[TASK BRIEF] How many lines in the listing below contain the string "point"? Reply with the number alone.

Part of a data file
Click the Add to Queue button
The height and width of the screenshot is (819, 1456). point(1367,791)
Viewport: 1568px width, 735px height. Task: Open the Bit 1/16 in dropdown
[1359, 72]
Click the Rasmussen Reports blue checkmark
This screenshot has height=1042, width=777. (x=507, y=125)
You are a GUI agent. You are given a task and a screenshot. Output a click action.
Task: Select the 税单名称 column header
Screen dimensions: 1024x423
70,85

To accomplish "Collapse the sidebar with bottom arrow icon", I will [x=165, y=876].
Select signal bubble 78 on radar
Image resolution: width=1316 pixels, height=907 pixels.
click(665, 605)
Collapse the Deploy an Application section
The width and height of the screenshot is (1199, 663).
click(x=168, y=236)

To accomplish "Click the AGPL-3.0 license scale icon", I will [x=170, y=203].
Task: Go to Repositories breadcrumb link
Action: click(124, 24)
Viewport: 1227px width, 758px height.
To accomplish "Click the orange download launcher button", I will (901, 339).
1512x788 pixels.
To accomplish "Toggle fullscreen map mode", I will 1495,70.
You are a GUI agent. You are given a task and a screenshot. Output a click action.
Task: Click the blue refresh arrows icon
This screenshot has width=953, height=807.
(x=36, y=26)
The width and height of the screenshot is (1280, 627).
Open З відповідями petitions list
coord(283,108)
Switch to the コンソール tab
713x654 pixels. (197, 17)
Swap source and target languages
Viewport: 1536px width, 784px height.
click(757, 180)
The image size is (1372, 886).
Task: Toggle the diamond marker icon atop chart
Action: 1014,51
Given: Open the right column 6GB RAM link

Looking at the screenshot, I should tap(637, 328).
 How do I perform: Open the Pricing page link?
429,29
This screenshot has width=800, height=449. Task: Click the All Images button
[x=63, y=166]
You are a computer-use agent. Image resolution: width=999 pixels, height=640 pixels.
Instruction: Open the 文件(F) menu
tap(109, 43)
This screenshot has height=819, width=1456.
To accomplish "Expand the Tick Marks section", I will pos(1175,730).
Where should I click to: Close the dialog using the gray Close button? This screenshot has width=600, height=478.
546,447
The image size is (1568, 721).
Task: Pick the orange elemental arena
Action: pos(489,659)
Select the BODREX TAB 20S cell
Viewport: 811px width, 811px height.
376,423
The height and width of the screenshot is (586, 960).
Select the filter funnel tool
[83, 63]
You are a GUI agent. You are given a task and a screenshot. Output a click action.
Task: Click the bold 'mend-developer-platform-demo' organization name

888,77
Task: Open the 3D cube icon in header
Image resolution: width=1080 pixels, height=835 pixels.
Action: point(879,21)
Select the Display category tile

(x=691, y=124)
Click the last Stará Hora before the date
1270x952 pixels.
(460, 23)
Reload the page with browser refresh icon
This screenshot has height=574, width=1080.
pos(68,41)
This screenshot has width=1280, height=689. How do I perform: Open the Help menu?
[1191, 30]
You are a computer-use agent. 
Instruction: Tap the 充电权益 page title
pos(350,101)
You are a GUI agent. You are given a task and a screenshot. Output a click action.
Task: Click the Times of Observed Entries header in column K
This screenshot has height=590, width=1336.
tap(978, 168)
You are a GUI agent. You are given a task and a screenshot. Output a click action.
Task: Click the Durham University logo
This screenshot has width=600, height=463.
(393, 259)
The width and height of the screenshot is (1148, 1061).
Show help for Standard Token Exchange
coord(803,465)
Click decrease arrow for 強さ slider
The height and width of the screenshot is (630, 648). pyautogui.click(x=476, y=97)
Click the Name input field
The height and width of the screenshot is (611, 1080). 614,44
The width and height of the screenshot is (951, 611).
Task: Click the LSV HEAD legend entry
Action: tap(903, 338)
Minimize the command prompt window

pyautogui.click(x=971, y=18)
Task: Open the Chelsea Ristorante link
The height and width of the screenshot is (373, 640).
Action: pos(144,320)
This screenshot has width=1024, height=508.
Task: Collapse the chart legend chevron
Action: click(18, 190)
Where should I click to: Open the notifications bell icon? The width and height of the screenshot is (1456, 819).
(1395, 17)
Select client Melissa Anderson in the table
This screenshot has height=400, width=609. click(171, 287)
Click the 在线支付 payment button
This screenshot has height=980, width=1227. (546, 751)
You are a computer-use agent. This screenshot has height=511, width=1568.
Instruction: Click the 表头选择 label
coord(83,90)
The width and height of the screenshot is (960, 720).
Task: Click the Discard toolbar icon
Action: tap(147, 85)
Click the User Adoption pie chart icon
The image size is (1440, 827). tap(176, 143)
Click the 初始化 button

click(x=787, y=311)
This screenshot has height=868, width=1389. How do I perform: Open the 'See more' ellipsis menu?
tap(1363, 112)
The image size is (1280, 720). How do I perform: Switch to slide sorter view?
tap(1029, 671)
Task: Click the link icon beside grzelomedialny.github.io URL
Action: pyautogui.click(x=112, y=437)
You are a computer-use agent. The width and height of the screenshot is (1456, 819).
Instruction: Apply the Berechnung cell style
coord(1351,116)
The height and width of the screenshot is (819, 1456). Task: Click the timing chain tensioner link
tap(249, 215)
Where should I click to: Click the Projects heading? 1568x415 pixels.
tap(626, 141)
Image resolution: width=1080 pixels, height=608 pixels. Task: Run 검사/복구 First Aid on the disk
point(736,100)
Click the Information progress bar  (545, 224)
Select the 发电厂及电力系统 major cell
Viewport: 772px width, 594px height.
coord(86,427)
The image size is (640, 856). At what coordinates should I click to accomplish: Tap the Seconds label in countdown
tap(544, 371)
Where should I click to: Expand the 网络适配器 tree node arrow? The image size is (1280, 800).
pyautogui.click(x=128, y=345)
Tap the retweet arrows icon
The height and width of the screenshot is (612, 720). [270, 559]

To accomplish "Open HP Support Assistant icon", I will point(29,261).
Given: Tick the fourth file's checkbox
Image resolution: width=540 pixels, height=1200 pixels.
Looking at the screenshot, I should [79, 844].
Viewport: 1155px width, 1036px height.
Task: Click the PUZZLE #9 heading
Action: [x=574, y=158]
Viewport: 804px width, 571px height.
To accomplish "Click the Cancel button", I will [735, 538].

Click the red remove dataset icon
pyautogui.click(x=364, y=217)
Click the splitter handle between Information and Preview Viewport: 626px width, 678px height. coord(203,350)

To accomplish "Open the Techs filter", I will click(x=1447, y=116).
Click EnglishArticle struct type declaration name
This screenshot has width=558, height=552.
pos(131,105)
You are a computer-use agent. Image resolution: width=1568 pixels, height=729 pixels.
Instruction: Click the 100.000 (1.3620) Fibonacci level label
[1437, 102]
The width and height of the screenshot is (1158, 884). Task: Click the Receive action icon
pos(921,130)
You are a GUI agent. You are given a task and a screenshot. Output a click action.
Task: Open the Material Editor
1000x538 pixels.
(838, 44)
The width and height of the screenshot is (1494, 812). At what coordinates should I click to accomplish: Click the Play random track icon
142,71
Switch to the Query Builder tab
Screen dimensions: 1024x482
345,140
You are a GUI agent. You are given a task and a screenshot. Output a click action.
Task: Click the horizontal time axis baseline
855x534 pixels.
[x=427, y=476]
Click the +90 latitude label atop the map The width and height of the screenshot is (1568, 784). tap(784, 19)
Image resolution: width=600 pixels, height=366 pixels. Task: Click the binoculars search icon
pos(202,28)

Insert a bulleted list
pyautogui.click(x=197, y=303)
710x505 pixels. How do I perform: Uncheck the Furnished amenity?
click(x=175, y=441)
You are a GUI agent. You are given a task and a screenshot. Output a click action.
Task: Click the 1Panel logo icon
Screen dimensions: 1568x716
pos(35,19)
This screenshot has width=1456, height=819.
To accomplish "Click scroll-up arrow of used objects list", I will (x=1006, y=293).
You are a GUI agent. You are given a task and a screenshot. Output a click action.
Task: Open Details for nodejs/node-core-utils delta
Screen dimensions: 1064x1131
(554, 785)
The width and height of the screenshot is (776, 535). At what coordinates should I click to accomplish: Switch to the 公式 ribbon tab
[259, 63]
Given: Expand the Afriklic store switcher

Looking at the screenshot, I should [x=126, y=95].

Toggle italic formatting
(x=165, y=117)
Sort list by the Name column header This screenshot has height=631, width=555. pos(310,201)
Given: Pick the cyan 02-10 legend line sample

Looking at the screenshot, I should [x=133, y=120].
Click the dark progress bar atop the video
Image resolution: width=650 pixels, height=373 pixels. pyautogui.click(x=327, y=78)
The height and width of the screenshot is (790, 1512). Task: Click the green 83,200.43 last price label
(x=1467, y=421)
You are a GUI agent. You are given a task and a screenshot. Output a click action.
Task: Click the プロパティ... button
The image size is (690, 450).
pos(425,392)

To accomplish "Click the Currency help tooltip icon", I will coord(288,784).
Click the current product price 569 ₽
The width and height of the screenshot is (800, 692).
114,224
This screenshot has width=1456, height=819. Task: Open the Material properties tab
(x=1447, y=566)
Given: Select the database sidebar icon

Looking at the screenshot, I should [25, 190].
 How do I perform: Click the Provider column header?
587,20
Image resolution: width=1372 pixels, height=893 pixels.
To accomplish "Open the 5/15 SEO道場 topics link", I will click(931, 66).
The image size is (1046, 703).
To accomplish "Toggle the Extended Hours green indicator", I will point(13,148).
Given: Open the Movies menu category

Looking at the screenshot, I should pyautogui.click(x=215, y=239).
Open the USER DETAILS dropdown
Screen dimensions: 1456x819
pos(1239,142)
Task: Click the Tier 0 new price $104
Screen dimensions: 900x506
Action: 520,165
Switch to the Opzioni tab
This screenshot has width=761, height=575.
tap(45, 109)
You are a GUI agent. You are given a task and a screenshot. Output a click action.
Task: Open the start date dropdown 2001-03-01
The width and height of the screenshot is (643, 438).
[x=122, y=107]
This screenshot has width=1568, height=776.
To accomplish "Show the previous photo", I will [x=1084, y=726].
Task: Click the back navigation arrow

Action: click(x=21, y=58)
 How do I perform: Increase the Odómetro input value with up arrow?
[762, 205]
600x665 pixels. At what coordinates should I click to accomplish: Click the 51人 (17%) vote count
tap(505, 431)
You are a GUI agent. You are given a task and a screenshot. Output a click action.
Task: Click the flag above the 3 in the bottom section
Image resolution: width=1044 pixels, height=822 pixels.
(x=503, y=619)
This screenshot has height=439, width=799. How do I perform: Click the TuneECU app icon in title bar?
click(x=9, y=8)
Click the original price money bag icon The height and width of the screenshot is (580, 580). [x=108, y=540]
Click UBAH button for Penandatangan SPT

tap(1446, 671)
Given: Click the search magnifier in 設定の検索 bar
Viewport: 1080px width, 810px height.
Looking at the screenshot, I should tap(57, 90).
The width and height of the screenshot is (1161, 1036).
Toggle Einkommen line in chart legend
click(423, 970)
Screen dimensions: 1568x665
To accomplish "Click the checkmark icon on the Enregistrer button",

[WORKED ANSWER] 5